Caballos siguen siendo explotados en el parque Tayrona y no hay autoridad que lo impida
El uso de equinos como transporte turístico en el Tayrona persiste, dejando a los animales en condiciones deplorables mientras el ecosistema sufre las consecuencias.
Desde abril de 2022, se planteó el fin del uso de caballos como medio de transporte en el Parque Nacional Natural Tayrona, una medida destinada a proteger tanto a los animales como al entorno natural. Sin embargo, casi tres años después, la realidad es desalentadora: más de 270 caballos y mulas siguen sometidos a jornadas laborales extenuantes, afectando no solo su bienestar, sino también la conservación del ecosistema.
Karla Carpio, médica veterinaria y visitante reciente del Tayrona, documentó el estado deplorable de los equinos.
Con fotografías y videos, Carpio denunció las condiciones insalubres en las que se encuentran: animales exhaustos, atados bajo el sol abrasador, sin acceso adecuado a agua, alimento o refugio.
“Fue muy triste para mí ver las condiciones en las que estaban los caballitos y las mulas. Como veterinaria, especialista en bienestar animal, me impactó profundamente comprobar que no se cumplen los estándares mínimos según los manuales de bienestar”, expresó Carpio, quien destacó signos claros de estrés térmico en los equinos, como respiración acelerada, sudoración excesiva y falta de reacción a estímulos externos.
Regulaciones ignoradas y sobrecarga laboral
De acuerdo con las normas, estos animales deberían trabajar un máximo de seis horas diarias con descansos regulares, cargando un peso no mayor al 20% de su peso corporal.

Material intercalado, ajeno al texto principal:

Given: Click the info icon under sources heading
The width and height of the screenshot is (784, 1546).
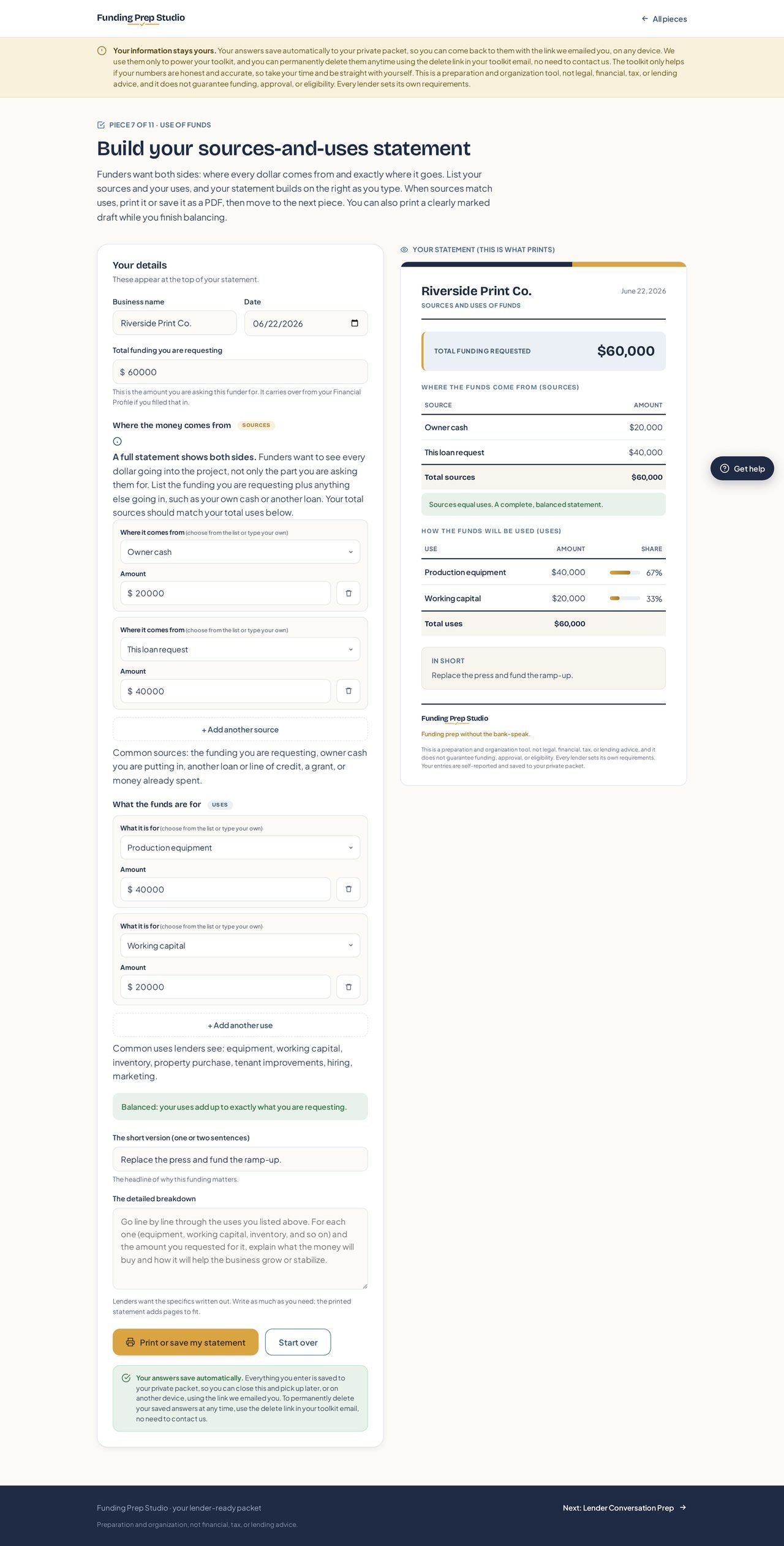Looking at the screenshot, I should tap(118, 441).
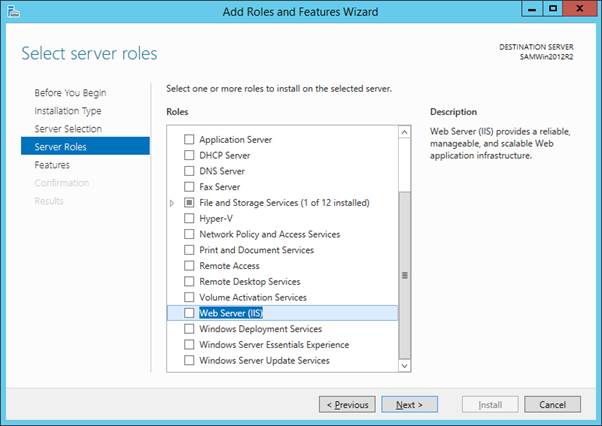Go back with the Previous button

[x=347, y=405]
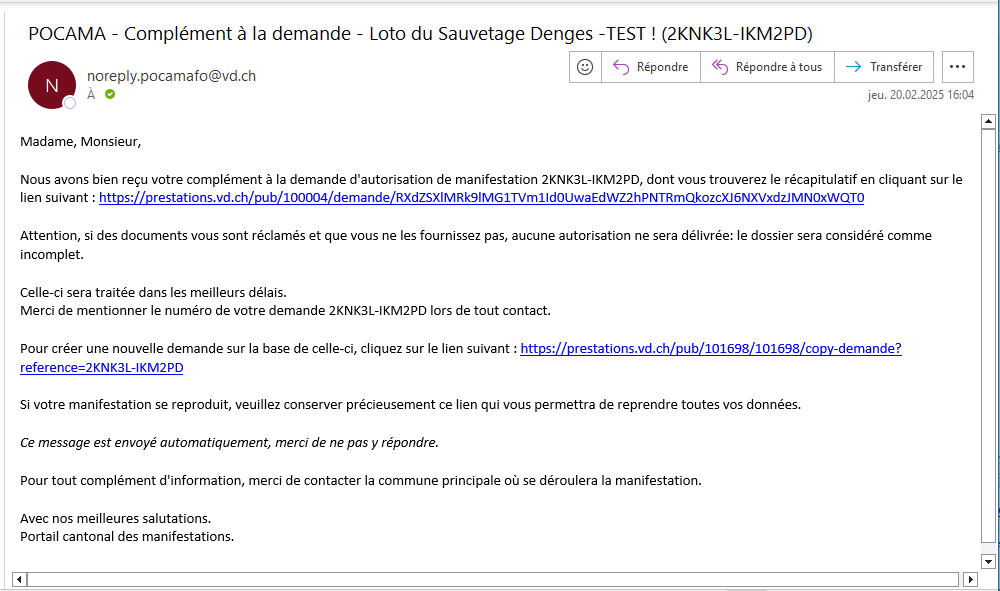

No obstante, la realidad dista mucho de este ideal.
Los caballos son obligados a transportar cargas superiores, incluyendo turistas sin experiencia en equitación, lo que agrava su desgaste físico.
El costo por trayecto, entre 60.000 y 70.000 pesos, contrasta con el precio real que pagan los animales: agotamiento físico, enfermedades y maltrato constante.
Impacto ambiental y deficiencia en la gestión del parque
El uso de caballos no solo afecta a los animales, sino también al ecosistema del Tayrona. Los senderos presentan un deterioro evidente debido al tránsito constante, lo que pone en riesgo la flora y fauna silvestre. Además, la acumulación de basura, especialmente en temporadas altas, evidencia una deficiente gestión de residuos.
Perspectiva de las autoridades
Carlos Vidal, director del Parque Tayrona, reconoció el problema y aseguró que la arriería, aunque no está permitida para el transporte de turistas, se mantiene como una actividad económica para 54 afiliados de tres asociaciones locales.
Según Vidal, se están realizando mesas de trabajo con estas comunidades para buscar alternativas económicas y mejorar las condiciones de los animales.
No obstante, los avances parecen ser insuficientes frente a la magnitud del problema. Según el plan de manejo del parque, solo entre 30 y 35 caballos deberían estar en operación diaria, pero en la práctica, más de 200 animales participan de estas actividades, desbordando los límites establecidos.
¿Un futuro incierto?
Mientras los precios de ingreso al Tayrona aumentan considerablemente, los animales siguen siendo los más afectados por el mal manejo de esta actividad.
Aunque existen intenciones aparentemente por regular la situación, los avances parecen lentos y las condiciones de los equinos continúan siendo deplorables.
El Parque Tayrona, ícono de biodiversidad y atractivo turístico, enfrenta un desafío crucial: garantizar el equilibrio entre la conservación ambiental, el bienestar animal y el sustento de las comunidades locales. ¿Será posible encontrar una solución definitiva antes de que sea demasiado tarde?